We’ve got a crisis right here, Joanna thought. “How would Wednesday afternoon work?” she said. “Two? Four? Or we could do this in the evening.”

“Oh, no, evenings are even worse,” she said and launched into a litany of board and organizing committee meetings.

“Earlier then,” Joanna said doggedly. “I really need to schedule you this week, if possible. It’s important.” But this week was absolutely impossible. Maybe next week. No, that was the Women’s Center fundraiser. The week after.

And by then, we’ll have no volunteers at all, Joanna thought. She printed out the transcripts, and took them and the tapes to the lab to show Richard. “Hiya, Doc,” Mr. Wojakowski said. He was standing outside the door in the exact spot where she’d left him.

“What are you doing here?” Joanna asked, turning hastily away to open the door so he couldn’t see the stricken expression on her face.

“I figured I’d stick around till you got done with your meeting,” he said, following her into the lab. “I remembered what you said about talking about the stuff you saw while it was still fresh in your mind, and I didn’t have anyplace to go, so I thought, I’ll just wait till she comes back, so we can get it all down before my memory gets mixed up.” He sat down in the chair and leaned forward, his ruddy face eager, smiling, waiting for her to begin asking questions, and she thought again, there must be some mistake.

But how could she find out what it was? She couldn’t ask him directly, “Why did you tell me two different stories about where you were when Pearl Harbor was bombed?” or, “Do you have any proof you served on the Yorktown?” Not with him sitting there, his face eager and open.

“I was telling you about the peaceful feeling I had in the tunnel, like something was going to happen,” he said, “so I walked a little ways till I come to a door, and all of a sudden there was this bright light, and I mean bright. The only time I ever saw something that bright was when a bomb from an Aichi-99 went right through the hangar deck and blew up Repair 5. She took three hits that day.”

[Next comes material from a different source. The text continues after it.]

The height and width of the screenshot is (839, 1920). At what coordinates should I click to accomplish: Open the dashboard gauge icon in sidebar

“Was that at the Battle of the Coral Sea?” Joanna asked, feeling like a traitor, like a Nazi grilling a spy, trying to trap him into a mistake, an inconsistency. And if he told her a different version this time, named a different island, a different kind of canoe, what would it prove? Only that his memory was fuzzy. The Battle of the Coral Sea had happened sixty years ago, and confabulations multiplied over time.

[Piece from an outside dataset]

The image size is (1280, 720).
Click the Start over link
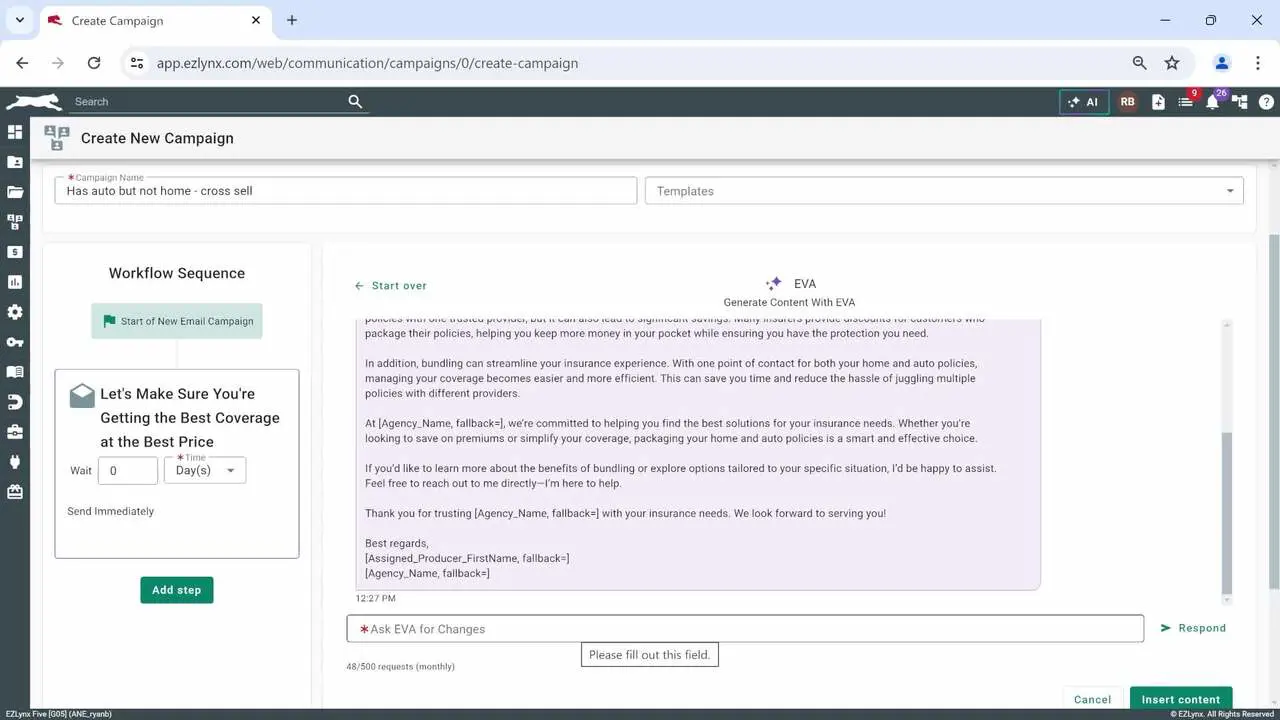(x=390, y=286)
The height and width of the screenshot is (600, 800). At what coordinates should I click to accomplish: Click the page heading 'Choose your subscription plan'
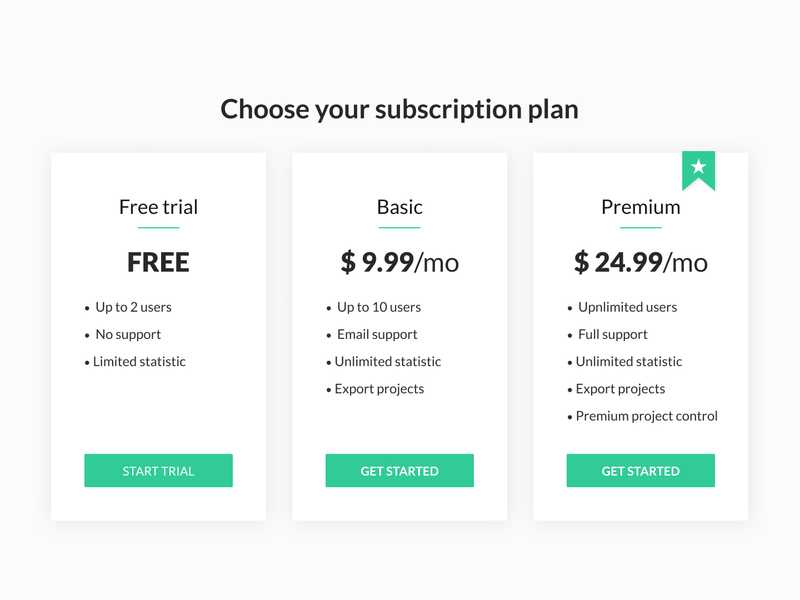click(399, 109)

“One of the depth charges hit her in the port-side oil tanks,” Mr. Wojakowski was saying, “and oil was gushing out of her side. She woulda bled to death if we hadn’ta gotten her back to Pearl when we did. Boy, were we glad to see Diamond Head—”

“You went with the Yorktown back to Pearl Harbor?” Joanna blurted.

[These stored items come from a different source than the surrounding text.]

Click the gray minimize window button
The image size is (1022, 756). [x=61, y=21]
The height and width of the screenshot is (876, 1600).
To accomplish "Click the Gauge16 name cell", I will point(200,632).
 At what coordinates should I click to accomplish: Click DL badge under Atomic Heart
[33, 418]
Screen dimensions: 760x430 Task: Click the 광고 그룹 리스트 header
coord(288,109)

“Yep,” Mr. Wojakowski said, “and helped patch her up myself. We worked straight through, welding her boilers and patching up her hull. I worked on the crew fixing her watertight doors. We worked seventy-eight hours straight and were still working on ’em when we left Oahu. I tell ya, I was so tired when we got done, I slept all the way back to Midway.”

14

“Mother never reached me. if… anything happens… you must be prepared. Remember the message: Rosabelle, believe. When you hear those words… know it is Houdini speaking…”

—Harry Houdini’s words to his wife on his deathbed, promising to communicate with her from the afterlife

“He made the whole thing up?” Richard said. “Even being on the Yorktown?”

“I don’t know,” Joanna said, pacing back and forth, her hands jammed in her cardigan pockets. “All I know is that he couldn’t have been in Pearl Harbor repairing the Yorktown and adrift at sea thousands of miles away at the same time.”

“But does it have to mean he’s lying?” Richard said. “Couldn’t it just be a memory lapse? He’s sixty-five, after all, and the war was over fifty years ago. He may have forgotten exactly where he was at a given time.”

“How do you forget being shot down and losing your copilot and your gunner? You heard him tell that story. It was the best damned day of his life.”